The president's speech "could lead to a positive market response for...clean power generation (wind, solar, geothermal), hybrid vehicles components and U.S. natural gas extraction and to potential selling pressure on coal mining, refining, coal-levered utilities and heavy oil extraction," said Friedman, Billings, Ramsey analyst Kevin Book.
However, Bush's remarks are "unlikely to accelerate congressional passage of cap-and-trade legislation ahead of our base-case time frame of late 2009/early 2010. Nor does this alter our expectations for the initial onset of U.S. regulation in 2012," he said.
The main climate change legislation pending in Congress is sponsored by Sens. Joseph Lieberman (I-CT) and John Warner (R-VA). The bill (S. 2191) proposes to reduce U.S. GHG emissions by as much as 19% below 2005 levels by 2020 and by as much as 63% below 2005 levels by 2050. It would control compliance costs by allowing companies to trade, save and borrow emission allowances, and by allowing them to generate credits when they induce businesses, farms and others to reduce their GHG emissions or capture and store GHG (see NGI, Dec. 10, 2007).
The measure faces stiff opposition. "Multiple energy-user and industrial-emitter constituencies," as well as Republicans in Congress, "share [the] White House opposition to the Warner-Lieberman economywide cap-and-trade proposal," Book said.

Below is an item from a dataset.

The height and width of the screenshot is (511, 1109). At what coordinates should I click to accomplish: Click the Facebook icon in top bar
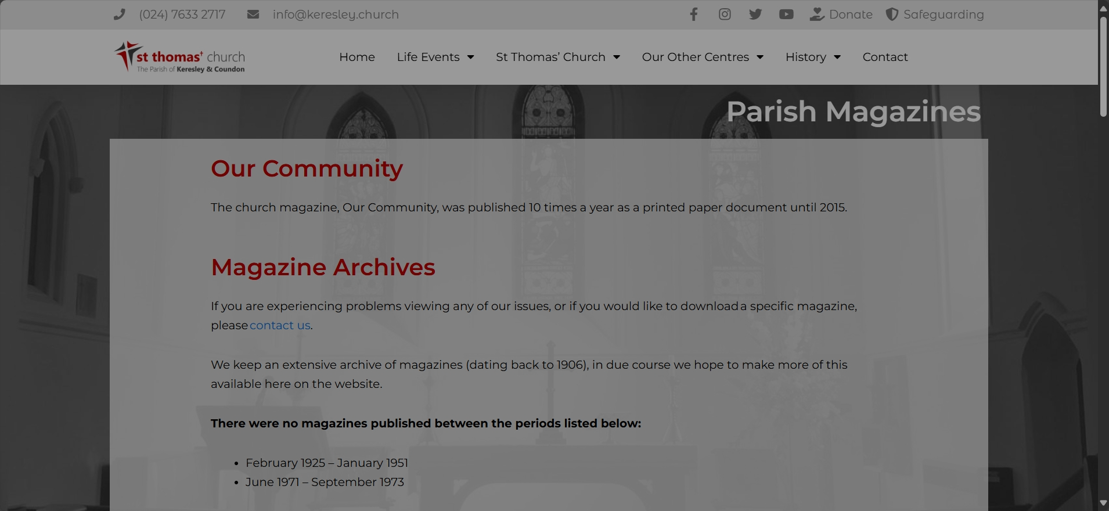[693, 15]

Many believe Bush's speech was intended to head off what one White House aide called a "regulatory train...wreck" if Congress should pass mandatory climate change legislation. "We have made our feelings [known] about some of the legislation that's up there now...We don't see anything up there right now that we could support," said White House spokeswoman Dana Perino last Tuesday.

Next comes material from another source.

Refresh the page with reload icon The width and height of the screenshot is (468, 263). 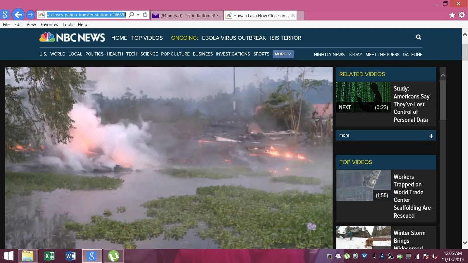click(x=145, y=15)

California Gov. Arnold Schwarzenegger returned somewhat to the Republican fold, praising President Bush for acknowledging that the nation and world have a climate change problem. But he reminded the president he has also said the nation has a responsibility to do something to help fix the problem.
Schwarzenegger said the White House needs to go one step farther -- "the time for real action is now."
"Targets for reduction are important, but I'd like to see the federal government follow the lead many states have taken on this issue and approve California's request for a waiver that would enable 17 states to clean their own air of greenhouse gases," the governor said.
Schwarzenegger quibbled with the president's call for goals starting at 2025 levels, noting that his state has set a goal of getting GHG emission levels back to 1990 levels by 2020.
"I am glad that we all recognize the very serious threat in front of us," Schwarzenegger said. "What we need now is the sense of urgency to match that threat."